Redfern explained that the narrower tires on a cyclocross bike aren't as well suited as mountain bike tires are to the washboards and rocky stretches of the west side of the pass.

The only gear the men carried besides repair kits were 100-ounce hydration packs and spare water bottles on their frames. They were able to travel lightly because Redfern's wife Christine, and another friend, Jammie Sabin, were planning to meet them at a predesignated campground with tents, sleeping bags and sandwiches.

After summiting Buffalo Pass, the two riders dropped into the 8,000-foot-high valley of North Park, from which the headwaters of the North Platte River rise.

They turned their bikes north on Jackson County Road 5, transitioning to CR 7 and subsequently CR 6W on their way to their appointed rendezvous at the Big Creek Lakes Campground.

The first day's ride encompassed 75 miles and the biggest climb of the circle. The campground was about five miles out of the way, but afforded the luxury of a picnic table, restrooms and unlimited drinking water.

"It was really hot and our average speed was really low," Russell said of the first day of the Zirkel Circle. "We averaged just 12.5 to 13 miles per hour.

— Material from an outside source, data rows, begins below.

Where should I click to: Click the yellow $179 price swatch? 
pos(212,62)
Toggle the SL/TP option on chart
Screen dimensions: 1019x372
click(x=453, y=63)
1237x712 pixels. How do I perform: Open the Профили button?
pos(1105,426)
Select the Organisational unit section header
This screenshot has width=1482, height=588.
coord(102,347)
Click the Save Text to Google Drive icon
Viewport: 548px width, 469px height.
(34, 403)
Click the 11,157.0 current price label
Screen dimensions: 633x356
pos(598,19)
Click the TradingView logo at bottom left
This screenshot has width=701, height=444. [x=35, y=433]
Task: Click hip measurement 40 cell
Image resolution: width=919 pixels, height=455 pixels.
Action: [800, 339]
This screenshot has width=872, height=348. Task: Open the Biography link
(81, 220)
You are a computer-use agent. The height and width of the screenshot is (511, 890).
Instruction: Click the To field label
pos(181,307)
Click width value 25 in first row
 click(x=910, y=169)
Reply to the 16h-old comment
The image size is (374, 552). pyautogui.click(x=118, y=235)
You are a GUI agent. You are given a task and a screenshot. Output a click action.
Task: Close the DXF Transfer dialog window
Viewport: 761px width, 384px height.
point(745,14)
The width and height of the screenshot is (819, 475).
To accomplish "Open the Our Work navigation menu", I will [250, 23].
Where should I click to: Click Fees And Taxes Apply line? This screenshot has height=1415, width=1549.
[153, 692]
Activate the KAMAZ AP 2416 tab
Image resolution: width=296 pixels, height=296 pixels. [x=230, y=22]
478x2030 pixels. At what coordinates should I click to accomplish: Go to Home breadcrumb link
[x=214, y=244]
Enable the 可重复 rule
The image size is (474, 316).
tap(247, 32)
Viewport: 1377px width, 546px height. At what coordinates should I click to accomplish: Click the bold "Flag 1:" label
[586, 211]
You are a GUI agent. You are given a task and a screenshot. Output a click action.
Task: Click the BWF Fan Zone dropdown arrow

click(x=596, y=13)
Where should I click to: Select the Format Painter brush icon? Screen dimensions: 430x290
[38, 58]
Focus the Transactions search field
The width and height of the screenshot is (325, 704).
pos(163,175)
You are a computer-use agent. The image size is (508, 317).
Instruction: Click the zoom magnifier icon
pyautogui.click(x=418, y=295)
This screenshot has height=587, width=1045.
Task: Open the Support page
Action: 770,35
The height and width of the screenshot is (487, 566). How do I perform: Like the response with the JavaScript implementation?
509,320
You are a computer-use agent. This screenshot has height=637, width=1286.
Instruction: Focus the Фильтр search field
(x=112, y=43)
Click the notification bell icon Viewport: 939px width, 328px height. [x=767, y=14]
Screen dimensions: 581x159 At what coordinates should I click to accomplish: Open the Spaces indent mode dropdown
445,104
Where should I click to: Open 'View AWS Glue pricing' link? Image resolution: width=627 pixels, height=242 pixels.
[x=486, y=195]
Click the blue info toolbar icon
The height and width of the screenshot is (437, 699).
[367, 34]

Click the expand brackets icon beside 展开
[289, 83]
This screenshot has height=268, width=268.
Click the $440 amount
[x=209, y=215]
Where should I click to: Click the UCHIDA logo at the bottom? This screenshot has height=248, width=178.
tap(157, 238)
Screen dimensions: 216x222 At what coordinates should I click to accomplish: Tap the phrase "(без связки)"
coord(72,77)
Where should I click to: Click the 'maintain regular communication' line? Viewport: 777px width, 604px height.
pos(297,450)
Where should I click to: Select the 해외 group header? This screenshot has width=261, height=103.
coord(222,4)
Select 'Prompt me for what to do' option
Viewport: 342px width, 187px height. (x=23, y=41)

It was really hard keeping your butt on the saddle. We were really close to the end of our water when we got to the end."

As they neared their goal on the first day, they were rewarded with views of Red Elephant Mountain and a glimpse of Mount Zirkel.

When Sunday dawned, Redfern and Russell could feel the fatigue in their legs. They shook out the kinks pedaling through rolling cattle country that some Steamboat residents never witness.

"The second day nickled and dimed us with smaller hills," Redfern said.

The route leaves Colorado and enters "Big, Wonderful Wyoming" in the neighborhood of Hog Park, where Forest Road 80 crosses Encampment River. From there, the men encountered the worst section of washboard road of the trip as they climbed modest switchbacks to the "Pipeline Trailhead" on the Continental Divide Trail. Lacking the suspension of modern mountain bikes, they could feel every bump in the road through the handlebars.

Returning to Routt County, they enjoyed long downhills into Whiskey Park leading them into the relatively smooth gravel roads of Big Red Park and finally, the pavement of Routt County Road 129. Redfern and Russell spun their wheels past Columbine, sailed past Steamboat Lake State Park and stopped at the Clark Store to slam a quart of Gatorade.

From there, it was a familiar ride through the Elk River Valley and into Steamboat to the point where the ride began in Redfern's kitchen.

If Redfern has any advice for riders who want to pedal the Zirkel Circle themselves, it's to sample sections of the route before undertaking the whole enchilada.

"The maps don't reflect the reality of the ride at all," Redfern said.